Steven Machaya

In my previous post, I made a prediction that Temba Mliswa was going to win the Norton seat ( That has since come true though the margin by which he won was rather subdued. The Norton by election, seen by many as a preview into the 2018 general elections, has been interpreted as a victory for the opposition. It was a tightly contested election and proved in some ways that ZANU (PF) is not indomitable yet will not be an easy push over in 2018. The opposition certainly will have to work thrice harder than the independent Temba Mliswa if it is going to beat ZANU (PF). A closer analysis of these results shows that as per tradition, rural constituencies are still under the sway of the ruling party.

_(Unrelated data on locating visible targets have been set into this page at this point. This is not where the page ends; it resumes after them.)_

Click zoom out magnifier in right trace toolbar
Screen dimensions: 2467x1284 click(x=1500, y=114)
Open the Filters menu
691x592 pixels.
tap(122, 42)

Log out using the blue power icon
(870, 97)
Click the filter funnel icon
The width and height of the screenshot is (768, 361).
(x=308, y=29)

In the Norton by-election, there were three rural polling stations (wards) and yet of these three, ZANU PF managed to win two. In general elections, there are more rural constituencies and polling stations than there are in urban areas (uneven distribution of constituencies and polling stations is an issue that has been contested by the opposition in previous elections). For presidential elections, in which it is the gross total of ballots cast that determine the overall winner, it means ZANU (PF) stands a much greater chance to win than the opposition (more so if the opposition is not united). The opposition has to find a formula to increase its support base in the rural areas.

Overall results of the Norton 2016 By-Election

Candidates No. of Votes Percentage of valid votes cast
Temba Mliswa (Independent) 8927 58.7
Ronald T Chimedza (ZANU PF) 6192 40.7
David Choga (NCA) 89 0.6
Total 15 208 100


ZANU (PF) came strongly in some urban wards particularly ward 7 (Mliswa 551 votes; 55% and Chimedza 432 votes; 43%), ward 12 (Mliswa 1389 votes; 56.4% and Chimedza 1064 votes; 43.2%). These are urban wards from which bigger winning margins were expected.

Given the current negative economic conditions, which are getting closer to those of the pre-2008 harmonized elections, for ZANU (PF) to get such significant number of votes, it means the opposition cannot relax and believe that it will have an easy run in 2018. Besides, Temba Mliswa’s victory might have something to do with his previous position as a member of the ruling party and that those who were unhappy with his dismissal gave him a sympathetic vote, revealing that ZANU (PF) as a party is still strong minus factionalism.

Among other reasons that led to Mliswa winning, is the current factionalism rocking the ruling party. There were reports of some ZANU (PF) officials celebrating Mliswa’s victory. In other words, without factionalism, Temba Mliswa’s chances of winning were relatively slim. Mugabe will take tougher steps to eradicate factionalism in ZANU (PF) to ensure that the party contests the 2018 elections united. It is not easy to tell how he is going to do it. Factionalism was partly responsible for ZANU (PF)’s dismal performance in 2008 and because by 2013 the party was united, it performed better. Temba Mliswa himself attributed his victory to the divisions in the party. There is no guarantee that by 2018, the ruling party will still be divided. Much work needs to be done in form of analysis of the Norton by election in order to generate better strategies to sway the vote comfortably in favor of the opposition come 2018.